Yes, that is right, I want you to try a HIIT to get fit! I don’t know what kind of HIIT you think I am talking about, but this HIIT is the BEST way to see results fast and BLAST calories. HIIT stands for High Intensity Interval Training, which can be described as any workout that alternates between a burst of intense cardio followed by a fixed period of low-moderate intensity. These cycles of high- low intensity will whip your body into shape faster than any other cardio routine and will save you a ton of time!
I came across HIITS a little over 2 years ago and have been incorporating them in my workouts 2 times a week. I am a runner and used to only do long distance running, running anywhere from 45-60 minutes. While I still think it is important to incorporate some long distance running into your weekly workouts, it won’t give you the results you are craving. To get in bikini body shape you will need to put emphasis on HIIT routines over long distance runs for your cardio. Why?! HIIT burns more fat than any other cardio routine out there. The energy it requires to get your body from 0-10 in such a short amount of time blasts far more calories than a long run at a steady pace. Why do you think running backs and wide receivers are in such good shape, lean and have a six-pack ? The entire football game they are doing HIITs … switching from bursts of sprints down the field followed by a minute or two to recover until the next play.
8 Benefits of HIITs From SHAPE
- Efficiency– HIITS take only 20-30 minutes of your time. Research shows you can achieve more progress in a mere 15 minutes of interval training (done three times a week) than the girl jogging on the treadmill for an hour.
- Burn More Fat – The quick blasting cycles of HIIT burn not only more calories, but more fat too. Similar to strength training, your body will continue to burn fat and calories up to 24 hours after.
- Healthier Heart– Pushing your body to that uncomfortable limit where you feel out of breathe and your heart pounding will improve your stamina and strengthen your heart!
- No Equipment Necessary– Running, biking, jump roping, and rowing all work great for HIIT, but you don’t need any equipment to get it done.
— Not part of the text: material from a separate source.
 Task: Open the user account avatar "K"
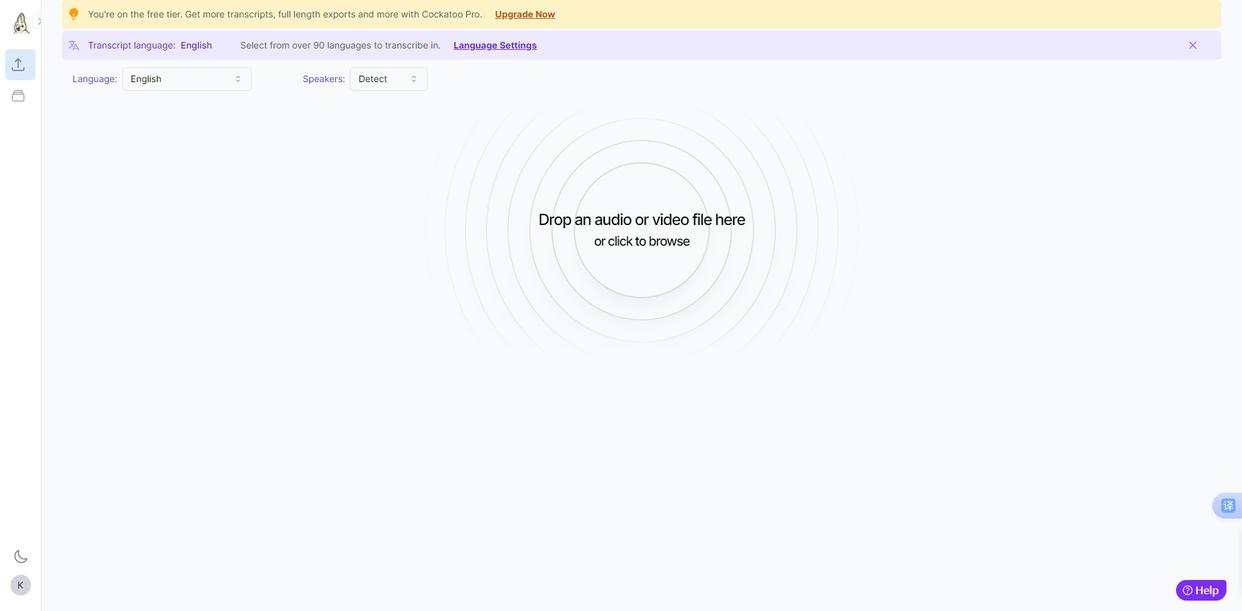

High knees, fast feet, or anything plyometric like jumping lunges work just as well to get your heart rate up fast.
- Loose Weight, Not Muscle – While steady state cardio seems to encourage muscle loss, studies show that both strength training and HIIT workouts allow dieters to preserve their hard-earned muscles while ensuring most of the weight lost comes from fat stores.
- Increase Metabolism– HIIT stimulates production of your human growth hormone (HGH) by up to 450 percent during the 24 hours after you finish your workout, which raises your metabolism!
- Do It Anywhere – Outside, on a track, on the beach, on a bike, on a tredmill, in your living room, or on vacation!
- Challenging– This is not an easy workout and your body will feel the burn and begging you to stop. Mind over matter. Change is uncomfortable and you have to push past the hurt to get the body you want!
Think back to high school and any sports you may have played. I played field hockey, basketball and lacrosse. Without realizing it, I was constantly doing HIITs throughout the game and was probably the reason I was in great shape, lean and had a 6-pack! Most of us don’t have our high school sports that can push us to do a HIIT routine, but we can certainly do them on our own and I am going to give you a few ideas and examples of how to incorporate this calorie blasting routine into your weekly workouts. Don’t like running? no worries, there are many HIIT routines you can do without running.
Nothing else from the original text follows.